● **Texte de référence**:
------------------------------------------------------------

01 Le Seigneur envoya vers David le prophète Nathan qui alla le trouver et lui dit : « Dans une même ville, il y avait deux hommes ; l’un était riche, l’autre était pauvre.

02 Le riche avait des moutons et des bœufs en très grand nombre.

03 Le pauvre n’avait rien qu’une brebis, une toute petite, qu’il avait achetée. Il la nourrissait, et elle grandissait chez lui au milieu de ses fils ; elle mangeait de son pain, buvait de sa coupe, elle dormait dans ses bras : elle était comme sa fille.

04 Un voyageur arriva chez l’homme riche. Pour préparer le repas de son hôte, celui-ci épargna ses moutons et ses bœufs. Il alla prendre la brebis du pauvre, et la prépara pour l’homme qui était arrivé chez lui. »

(2) Genèse, chapitre 11

01 Toute la terre avait alors la même langue et les mêmes mots.

02 Au cours de leurs déplacements du côté de l’orient, les hommes découvrirent une plaine en Mésopotamie, et s’y établirent.

03 Ils se dirent l’un à l’autre : « Allons ! fabriquons des briques et mettons-les à cuire ! » Les briques leur servaient de pierres, et le bitume, de mortier.

04 Ils dirent : « Allons ! bâtissons-nous une ville, avec une tour dont le sommet soit dans les cieux. Faisons-nous un nom, pour ne pas être disséminés sur toute la surface de la terre. »

05 Le Seigneur descendit pour voir la ville et la tour que les hommes avaient bâties.

06 Et le Seigneur dit : « Ils sont un seul peuple, ils ont tous la même langue : s’ils commencent ainsi, rien ne les empêchera désormais de faire tout ce qu’ils décideront.

07 Allons ! descendons, et là, embrouillons leur langue : qu’ils ne se comprennent plus les uns les autres. »

08 De là, le Seigneur les dispersa sur toute la surface de la terre. Ils cessèrent donc de bâtir la ville.

09 C’est pourquoi on l’appela Babel, car c’est là que le Seigneur embrouilla la langue des habitants de toute la terre ; et c’est de là qu’il les dispersa sur toute la surface de la terre.

------------------------------------------------------------

● **Données fournies**:
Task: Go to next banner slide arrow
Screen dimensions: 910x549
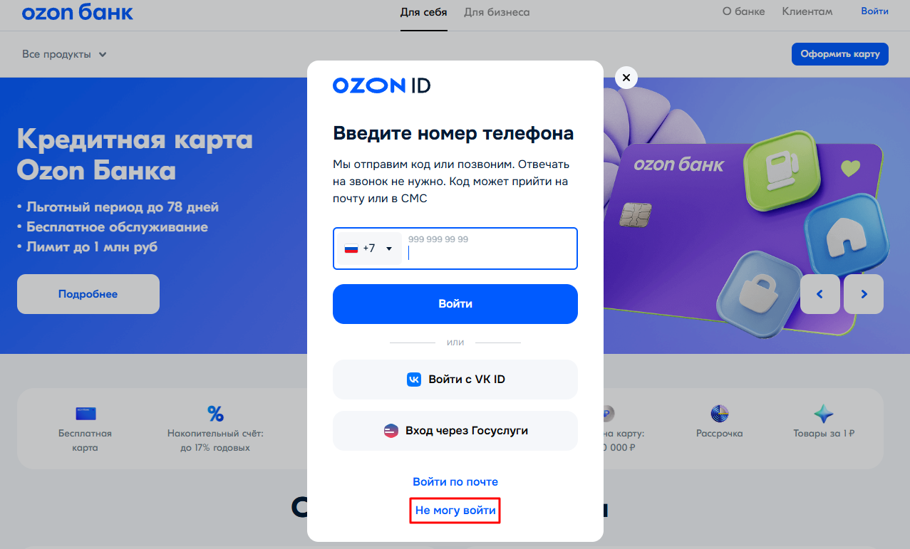Action: pyautogui.click(x=864, y=294)
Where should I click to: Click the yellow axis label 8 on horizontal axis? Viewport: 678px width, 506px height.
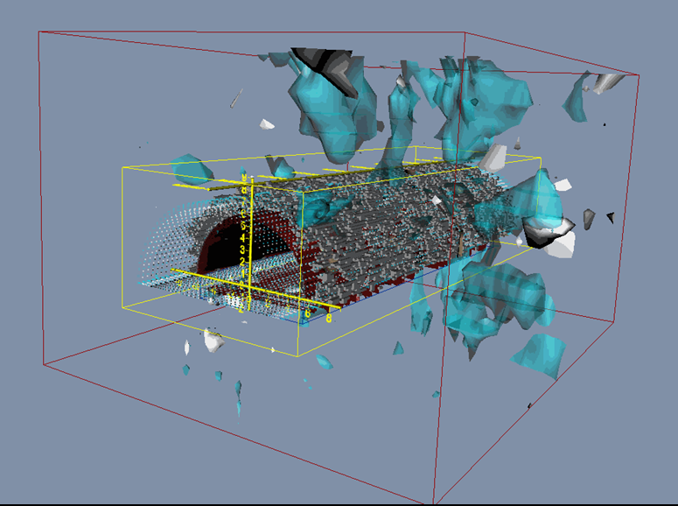click(x=328, y=319)

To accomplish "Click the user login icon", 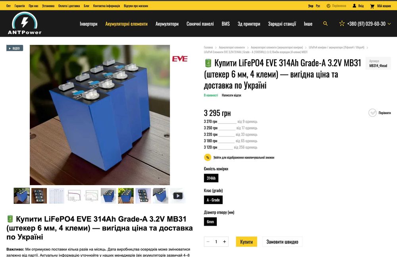I will coord(354,6).
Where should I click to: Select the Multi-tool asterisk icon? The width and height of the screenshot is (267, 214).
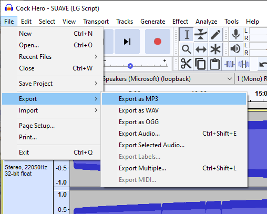pos(215,49)
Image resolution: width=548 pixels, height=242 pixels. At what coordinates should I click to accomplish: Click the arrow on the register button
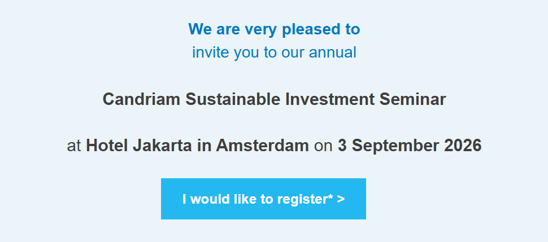coord(341,199)
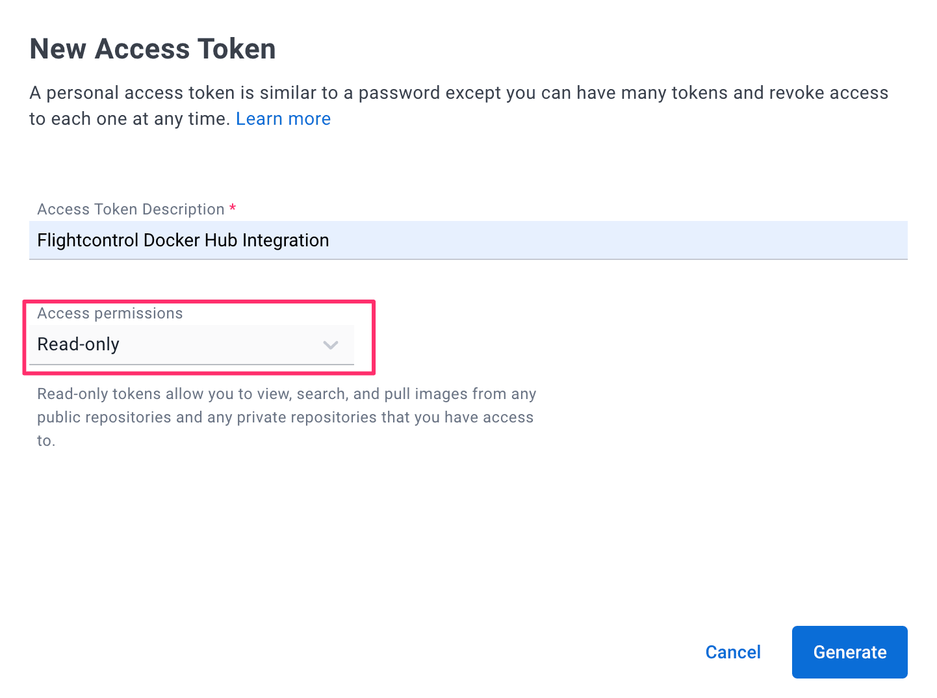
Task: Select the text 'Flightcontrol Docker Hub Integration'
Action: tap(183, 240)
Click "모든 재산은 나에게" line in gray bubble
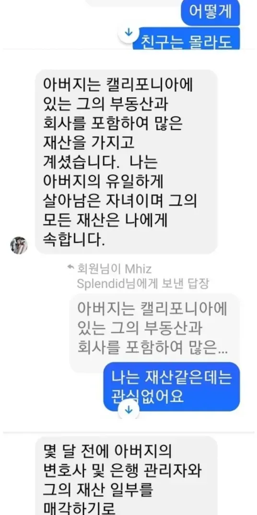The width and height of the screenshot is (257, 515). pos(105,221)
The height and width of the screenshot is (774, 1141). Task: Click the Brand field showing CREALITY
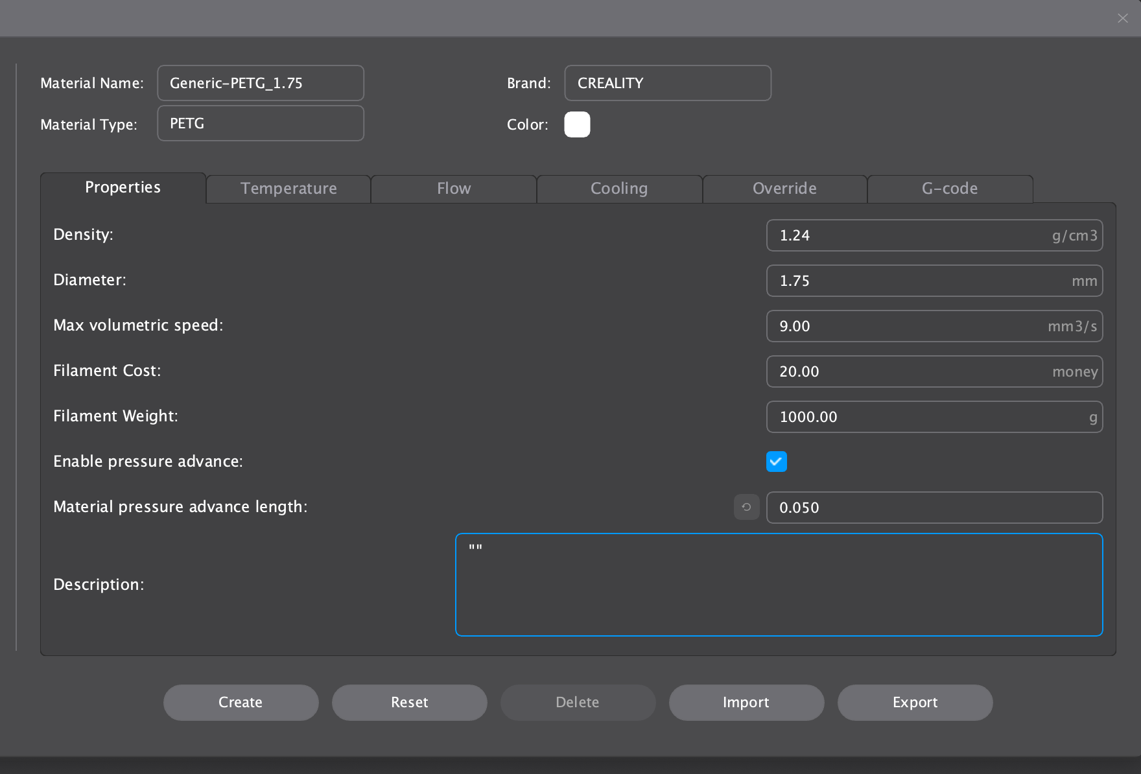click(x=667, y=83)

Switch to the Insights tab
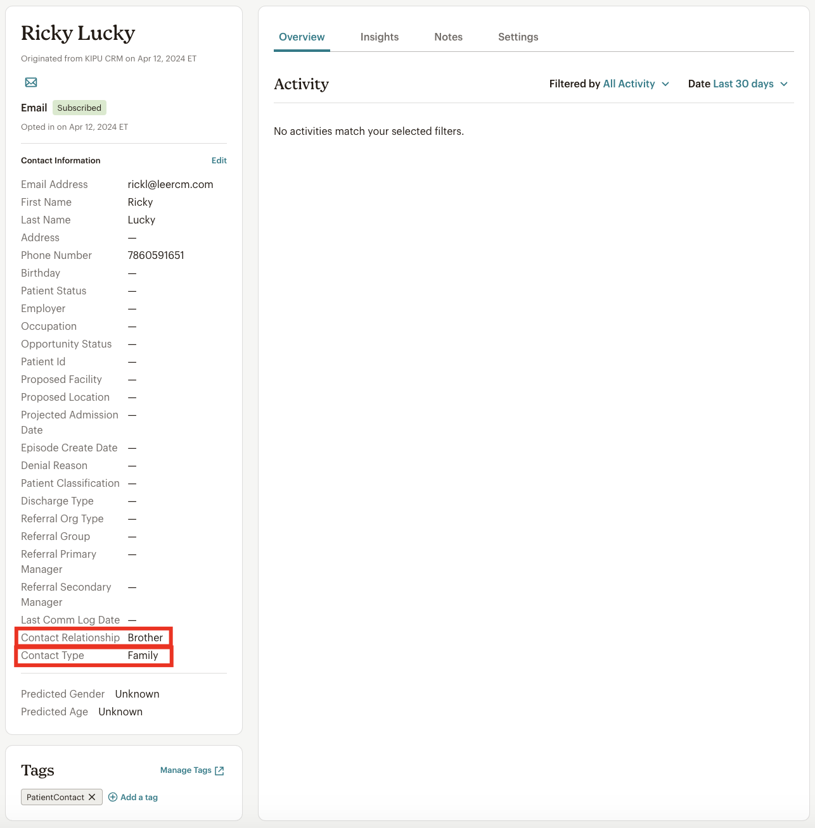[x=379, y=37]
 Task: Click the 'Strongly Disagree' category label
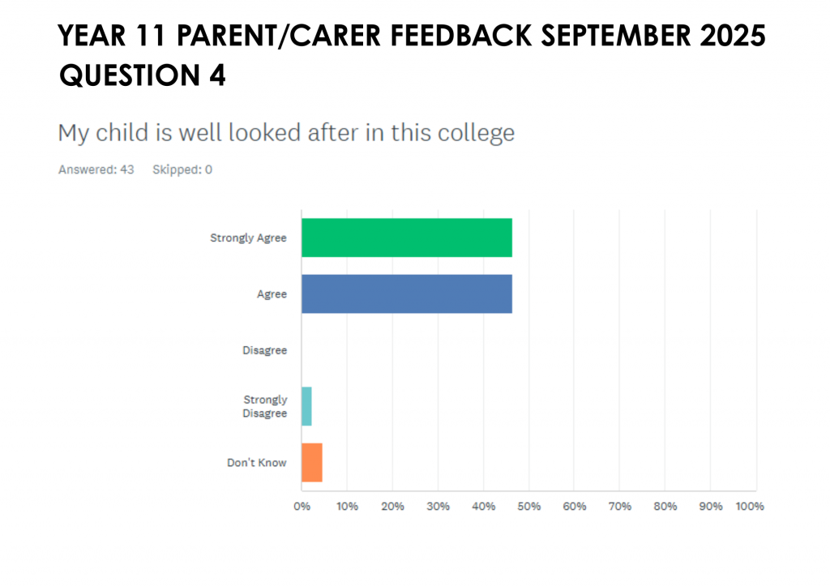265,406
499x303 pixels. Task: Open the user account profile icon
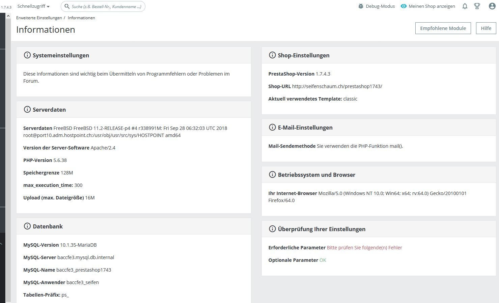click(x=492, y=6)
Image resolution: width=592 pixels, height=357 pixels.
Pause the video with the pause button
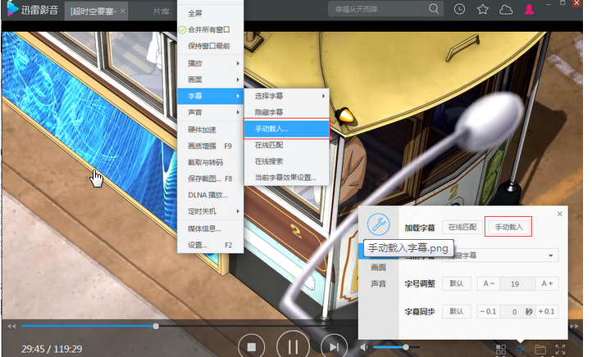(292, 346)
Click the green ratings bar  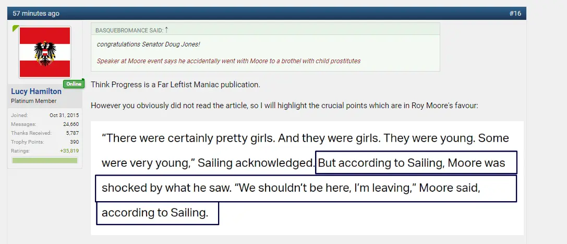[x=45, y=160]
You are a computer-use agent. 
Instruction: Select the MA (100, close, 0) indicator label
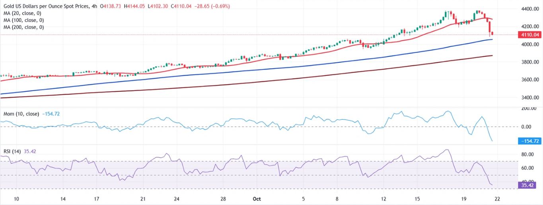coord(24,20)
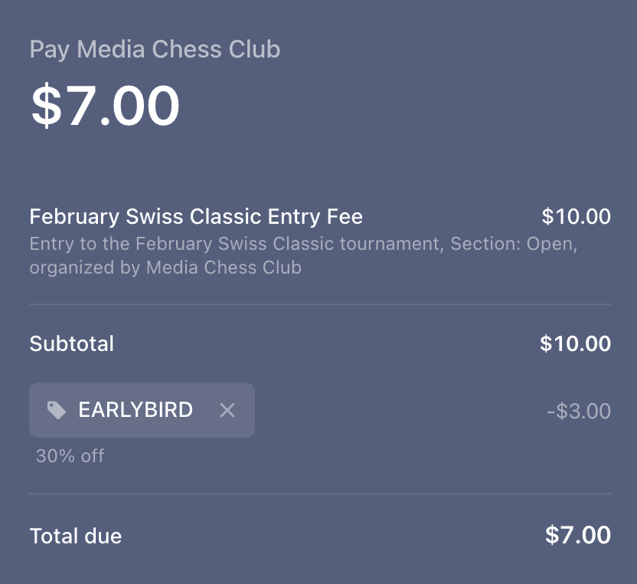Select the EARLYBIRD coupon code text

(136, 410)

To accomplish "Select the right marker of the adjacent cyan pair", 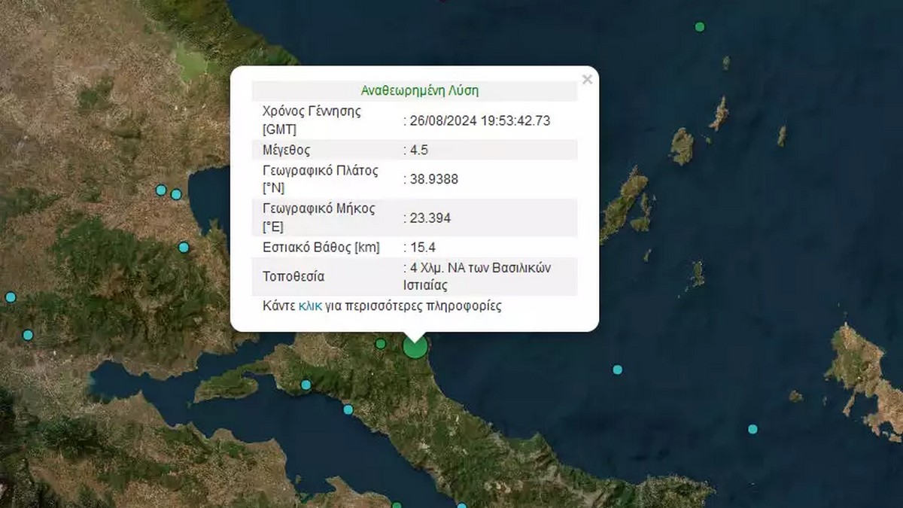I will [176, 194].
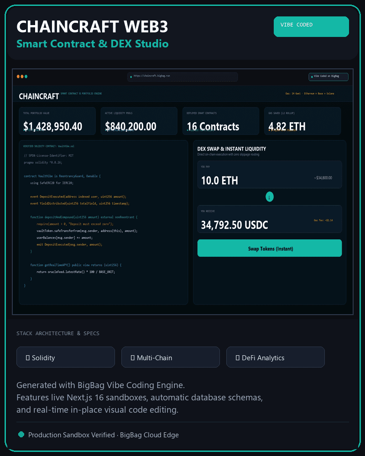Open the Total Portfolio Value card
This screenshot has width=365, height=456.
coord(57,121)
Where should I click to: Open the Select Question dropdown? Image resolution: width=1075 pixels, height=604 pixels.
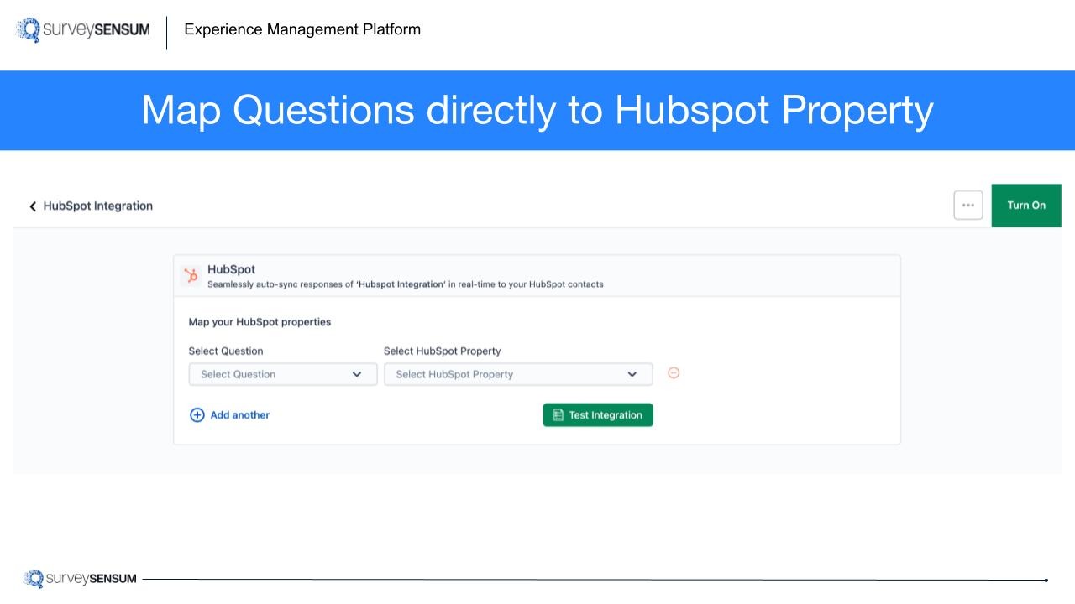pos(282,374)
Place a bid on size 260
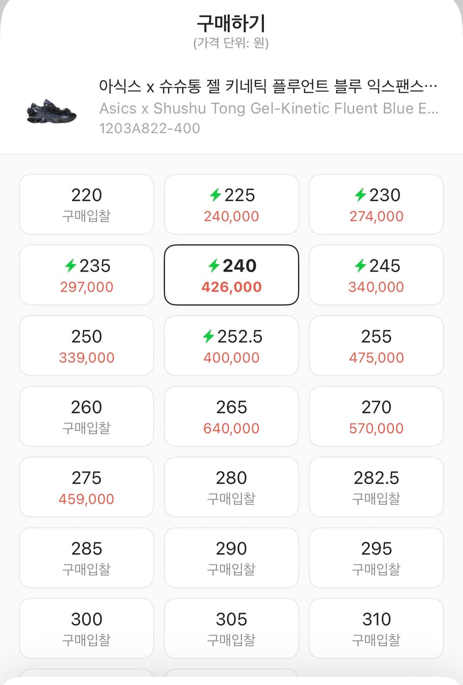The height and width of the screenshot is (685, 463). [86, 416]
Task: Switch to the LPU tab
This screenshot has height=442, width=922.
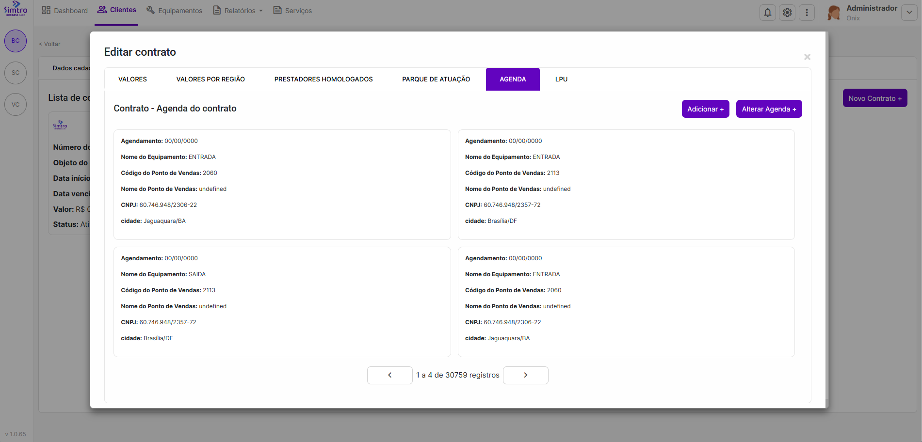Action: coord(561,79)
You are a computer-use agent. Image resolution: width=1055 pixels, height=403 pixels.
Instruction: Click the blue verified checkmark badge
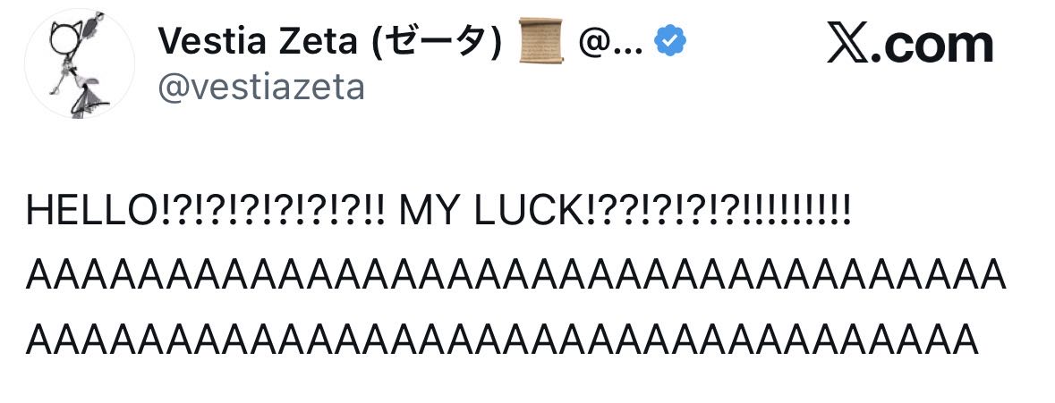click(x=670, y=41)
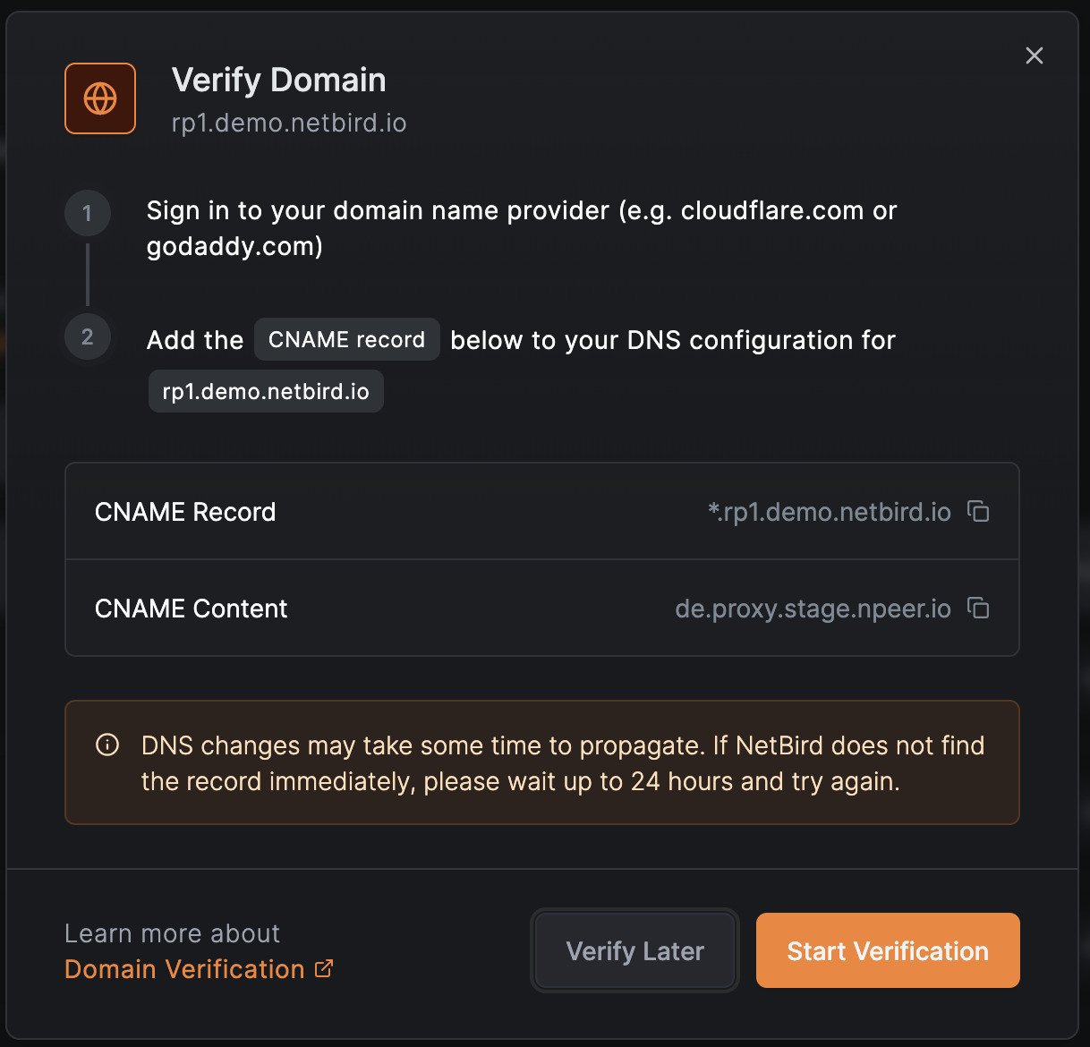The height and width of the screenshot is (1047, 1090).
Task: Click the step 1 number circle
Action: [x=87, y=213]
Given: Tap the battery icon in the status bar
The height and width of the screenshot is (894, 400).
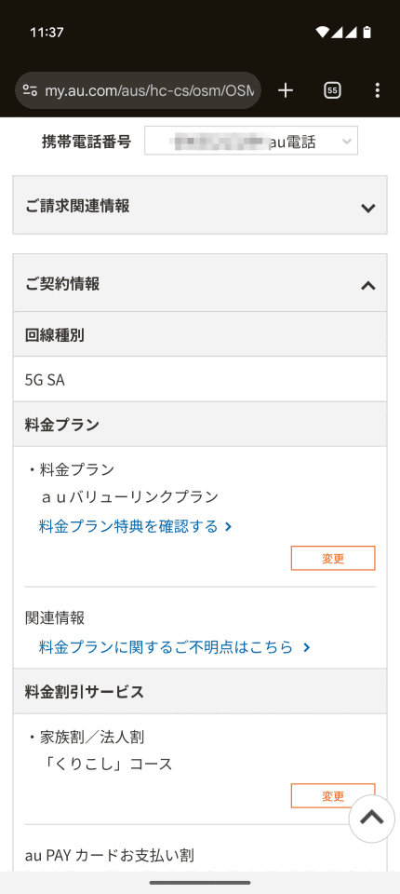Looking at the screenshot, I should click(367, 33).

------------------------------------------------------------

● **Travail demandé**: D'après le texte de référence, quel matériau servait de mortier aux hommes établis dans la plaine de Mésopotamie ?

● **Réponse**: Le bitume leur servait de mortier.